(Dataset items)
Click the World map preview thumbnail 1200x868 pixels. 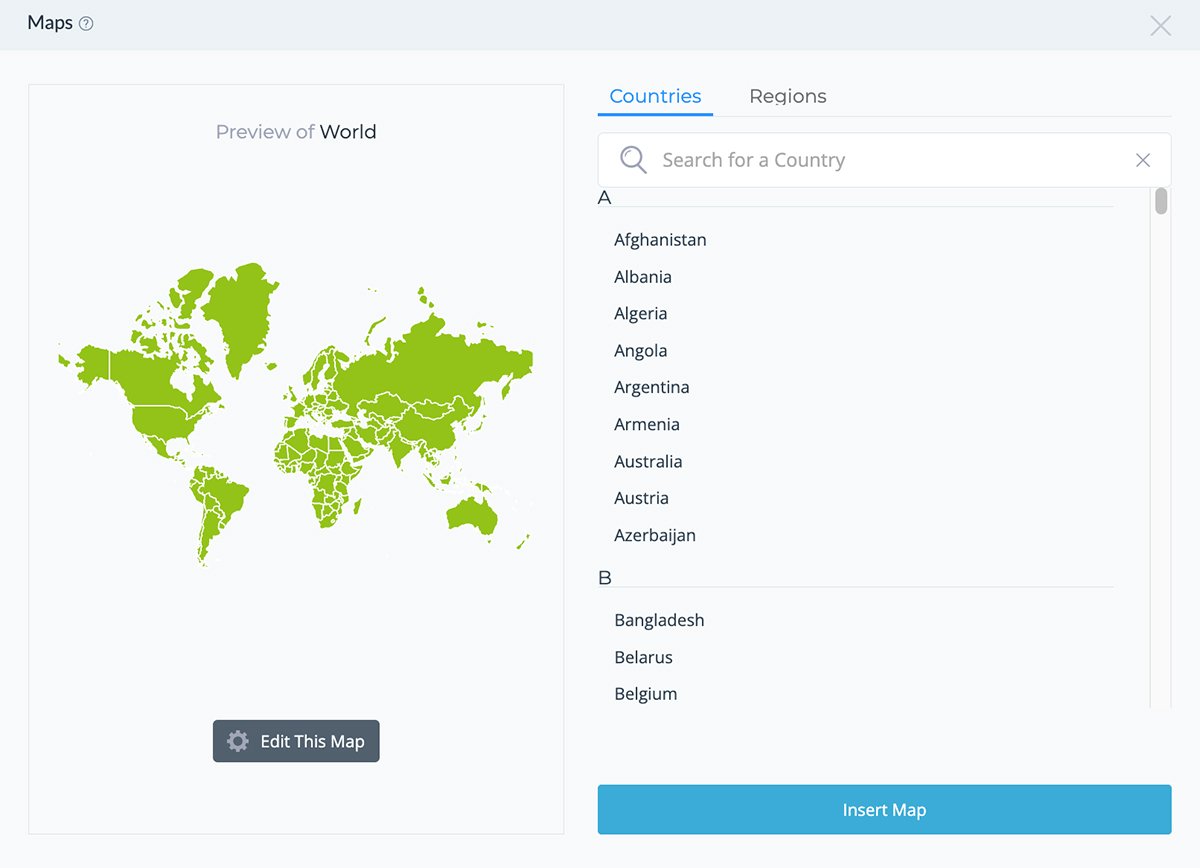296,420
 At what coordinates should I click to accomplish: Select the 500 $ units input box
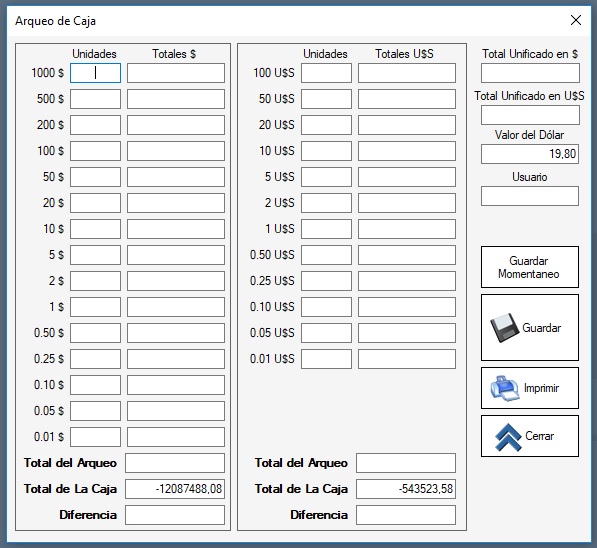pos(95,99)
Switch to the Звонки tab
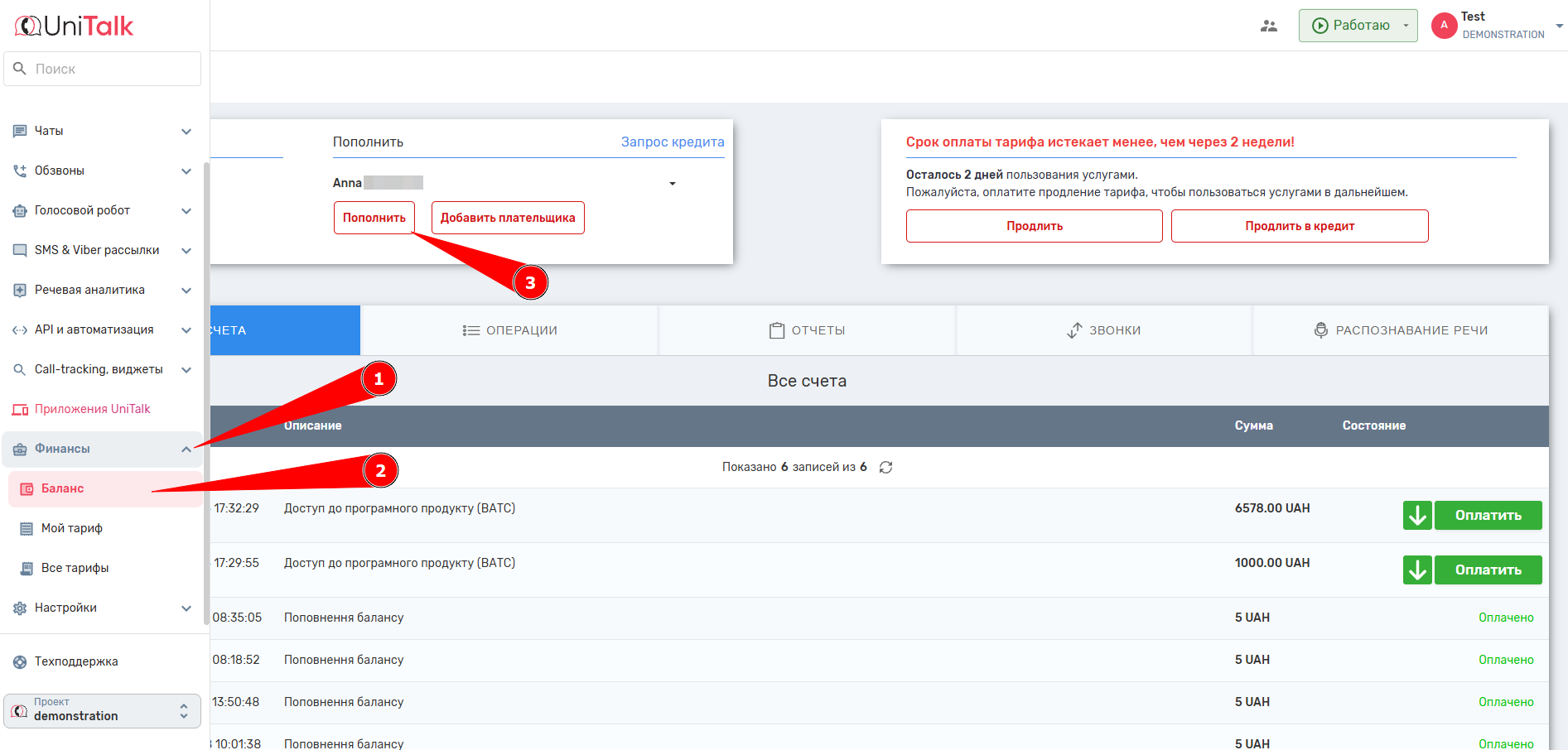 [x=1103, y=330]
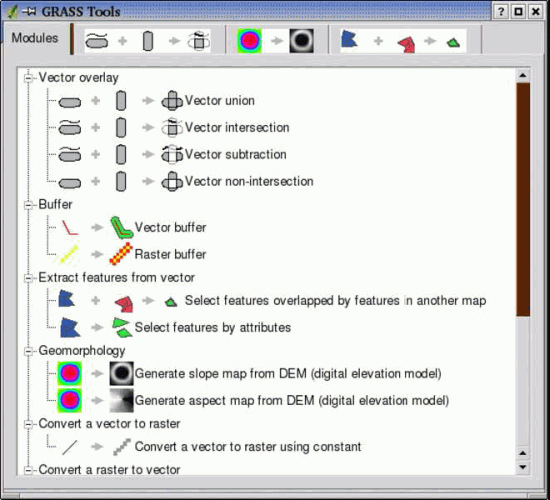The width and height of the screenshot is (550, 500).
Task: Collapse the Geomorphology group
Action: pyautogui.click(x=28, y=351)
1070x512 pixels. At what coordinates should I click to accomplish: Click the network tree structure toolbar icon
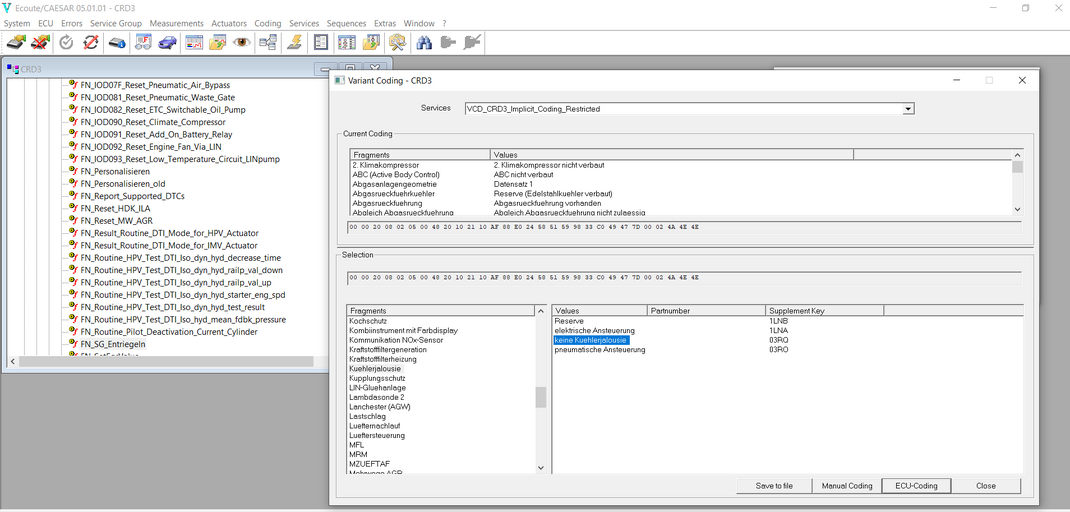(x=268, y=42)
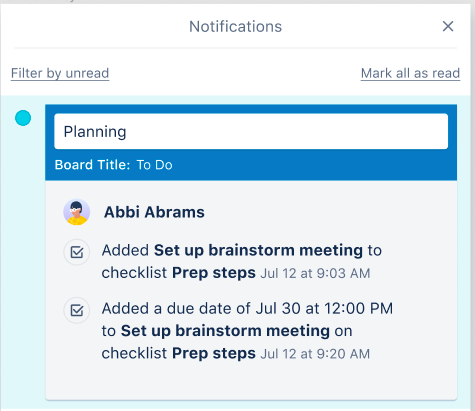Open Abbi Abrams' profile name
The image size is (475, 411).
(x=154, y=212)
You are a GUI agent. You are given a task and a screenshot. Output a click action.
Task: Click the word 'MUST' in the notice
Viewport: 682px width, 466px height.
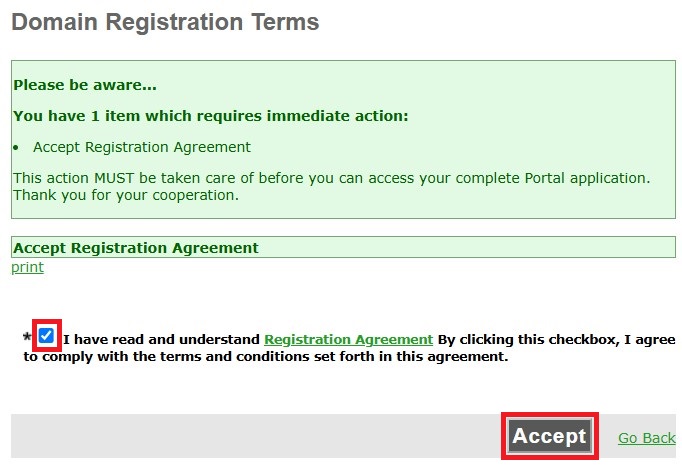click(x=114, y=178)
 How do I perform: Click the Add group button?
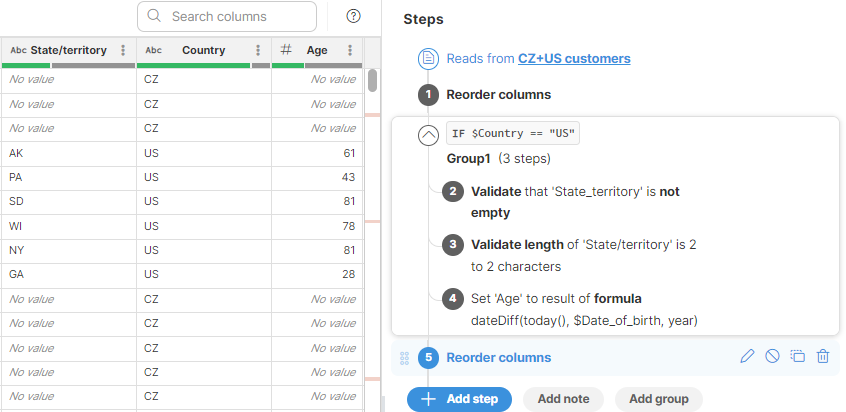point(658,398)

**Task goal**
Leaving the pictures aside, copy exactly and only the lines from the one holding "Viewport: 682px width, 466px height." through the final line of the data, both ends kept.

**Response**
Viewport: 682px width, 466px height.
click(x=114, y=178)
 How do I perform: Click the Add group button?
point(658,398)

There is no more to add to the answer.